2. Une situation préoccupante pour le Parlement

Votre commission comprend pleinement la nécessité de mettre fin au retard actuel de la France en matière d'application du droit communautaire. Elle peut cependant difficilement accepter la manière dont le projet de loi d'habilitation est présenté par le Gouvernement.

Dans l'exposé des motifs, le Gouvernement observe que " le recours à des ordonnances pour prendre des mesures de transposition de directives communautaires ne constitue pas une innovation puisque cette procédure a déjà été utilisée dans les années soixante ".

De fait, en 1964, le Gouvernement demanda au Parlement de l'habiliter à transposer par ordonnances plusieurs directives.
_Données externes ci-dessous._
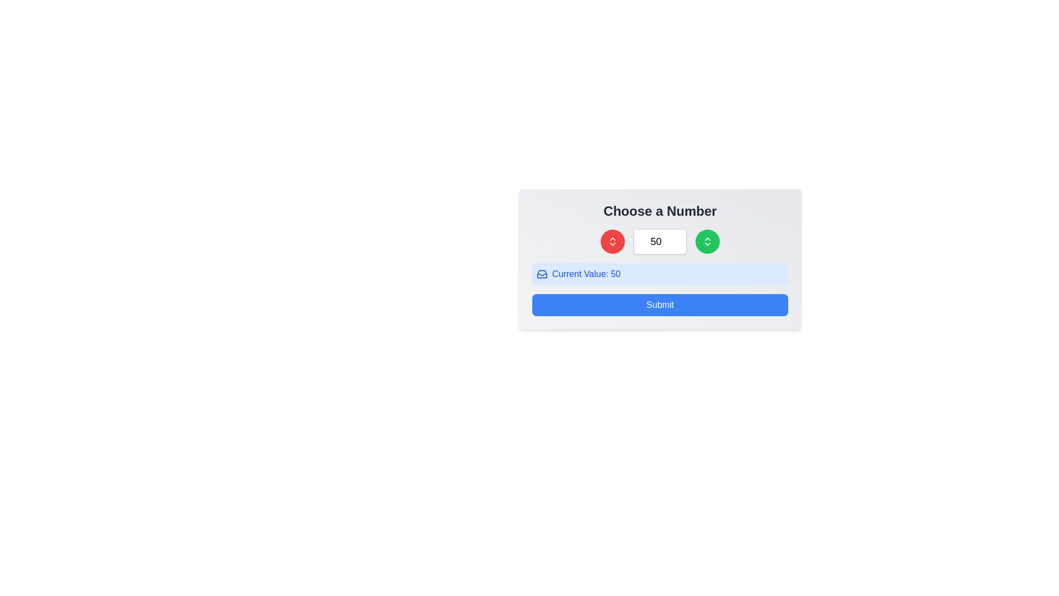  I want to click on the text label displaying 'Current Value: 50', which is situated below the number adjustment controls labeled 'Choose a Number' and to the right of an inbox icon, so click(586, 274).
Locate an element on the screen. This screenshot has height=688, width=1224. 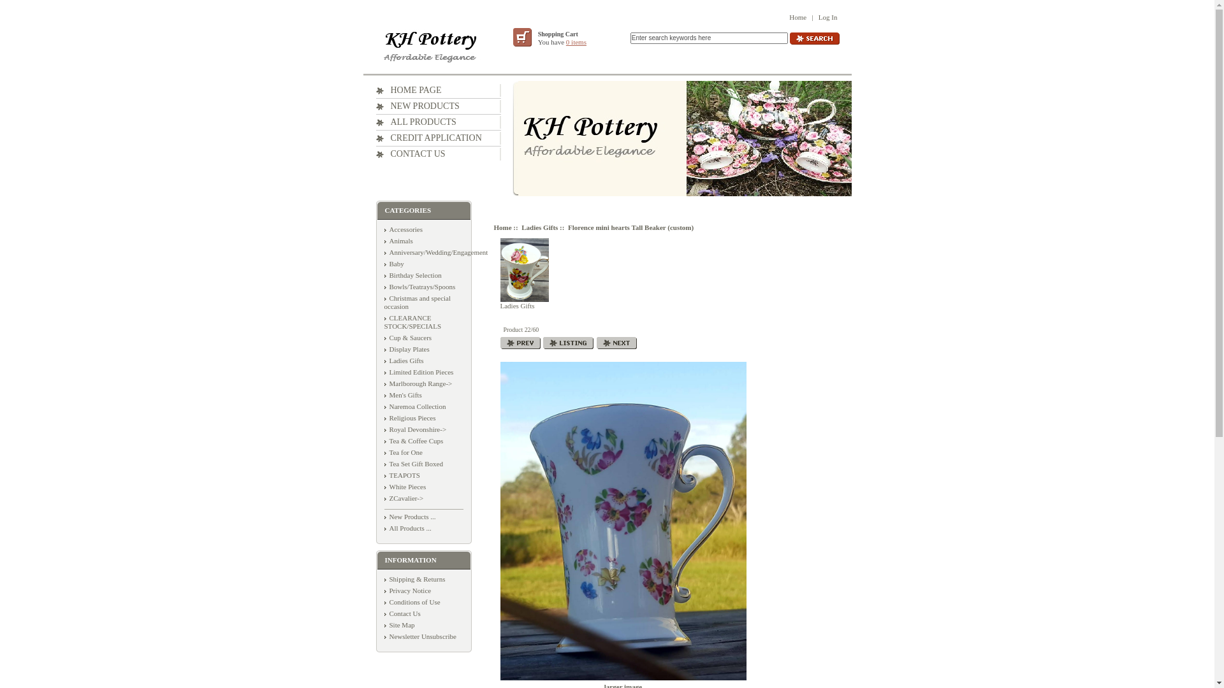
' Ladies Gifts ' is located at coordinates (523, 270).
L'exposé des motifs de ce projet de loi indiquait que " Le Parlement ayant déjà admis toutes les conséquences du traité instituant la Communauté économique européenne et notamment toutes les mesures de droit interne que la mise en oeuvre de ce traité nécessite, il ne paraît pas nécessaire qu'il étudie en détail chacune des mesures d'application ainsi prises ".

Il n'est pas certain qu'un tel rappel, portant sur une période pendant laquelle le Parlement n'avait pas encore pris la mesure des bouleversements entraînés par la signature du traité de Rome, soit le meilleur argument d'un gouvernement épris de modernité pour justifier un nouveau recours aux ordonnances.

Par ailleurs, l'exposé des motifs précise que l'habilitation demandée au Parlement " porte principalement sur des directives de nature essentiellement technique ". Pareil argument ne saurait être reçu.

Le bouleversement complet du système de l'adossement, qui permettait le financement des nouvelles autoroutes par le prolongement de la durée des concessions existantes n'est-il qu'une mesure technique ?

La refonte du code de la mutualité n'est-elle donc qu'une mesure technique ?

La définition des conditions de mise en oeuvre de la directive Natura 2000 n'a-t-elle donc aucune portée autre que technique ?

Sans doute, le Parlement peut-il s'estimer heureux dans la mesure où, selon l'exposé des motifs du projet de loi, est " écartée du champ de l'habilitation la possibilité de prendre par ordonnances des mesures de grande ampleur, dépourvues de tout lien avec les dispositions transposées et de pure opportunité politique ".

Il reste que la mise à l'écart du Parlement en matière de droit communautaire n'est sans doute pas le meilleur moyen de faire progresser l'adhésion à la construction européenne.

Les assemblées pourraient trouver un motif de consolation si elles avaient eu l'occasion d'examiner les textes concernés par l'habilitation dans le cadre de l'article 88-4 de la Constitution. En pratique, le retard est tel que la plus grande partie des textes mentionnés dans le projet de loi ont été adoptés avant l'entrée en vigueur de l'article 88-4.